[CHALLENGE A] List every ground for winding up that Issue (i) in the case summary below names.
[CHALLENGE B] Reproduce the case summary below, beginning at the words "Analysis: The company" and ending after "winding up proceedings.", and substitute "consumer forums" for "consumer fora".

[EXCERPT PROVIDED]
——

Issue (i): Whether the non-banking financial company was liable to be wound up under section 45MC of the Reserve Bank of India Act, 1934 on the grounds that it was unable to pay its debts, had become disqualified to carry on business, was under a prohibition on receiving deposits, and that its continuance was detrimental to public interest and the interests of depositors.
Analysis: The company had failed to comply with the statutory requirements governing registration and conduct of non-banking financial business, including maintenance of the prescribed financial position and liquid assets. Its net owned fund was found to be negative, deposits remained unpaid on maturity, thousands of claims before consumer fora were pending, and the Reserve Bank had already prohibited it from accepting deposits and dealing with its assets. These circumstances brought the case within the statutory grounds for winding up under section 45MC.
Conclusion: The grounds for winding up were made out, and the petition for winding up was maintainable and justified.
Issue (ii): Whether an application under section 391(1) of the Companies Act, 1956 for convening meetings of shareholders and creditors was maintainable after commencement of winding up proceedings.
Analysis: Once winding up proceedings had commenced, an application for compromise or arrangement in relation to the company could be maintained only by the liquidator. An application by the company itself was therefore not competent in the facts of the case.
Conclusion: The application under section 391(1) was not maintainable and was dismissed.
Final Conclusion: The company was ordered to be wound up, and the company's separate application for convening meetings under the compromise and arrangement provision was rejected for want of maintainability.
Ratio Decidendi: A non-banking financial company may be ordered to be wound up where statutory disqualifications, persistent default in repayment of deposits, regulatory prohibition on receiving deposits, and detriment to depositors and public interest are established; after commencement of winding up, an application for compromise or arrangement under section 391 can be maintained only by the liquidator.

——

[DATA LINES]
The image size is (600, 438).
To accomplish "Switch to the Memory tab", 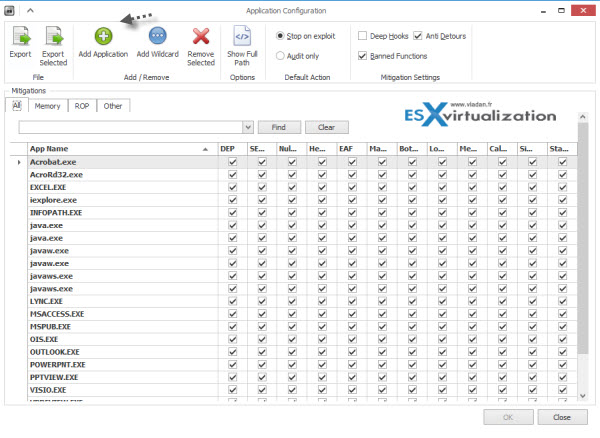I will (47, 105).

——

[COMPLETE ANSWER A]
- Unable to pay its debts
- Had become disqualified to carry on business
- Was under a prohibition on receiving deposits
- Its continuance was detrimental to public interest and the interests of depositors

[COMPLETE ANSWER B]
Analysis: The company had failed to comply with the statutory requirements governing registration and conduct of non-banking financial business, including maintenance of the prescribed financial position and liquid assets. Its net owned fund was found to be negative, deposits remained unpaid on maturity, thousands of claims before consumer forums were pending, and the Reserve Bank had already prohibited it from accepting deposits and dealing with its assets. These circumstances brought the case within the statutory grounds for winding up under section 45MC.
Conclusion: The grounds for winding up were made out, and the petition for winding up was maintainable and justified.
Issue (ii): Whether an application under section 391(1) of the Companies Act, 1956 for convening meetings of shareholders and creditors was maintainable after commencement of winding up proceedings.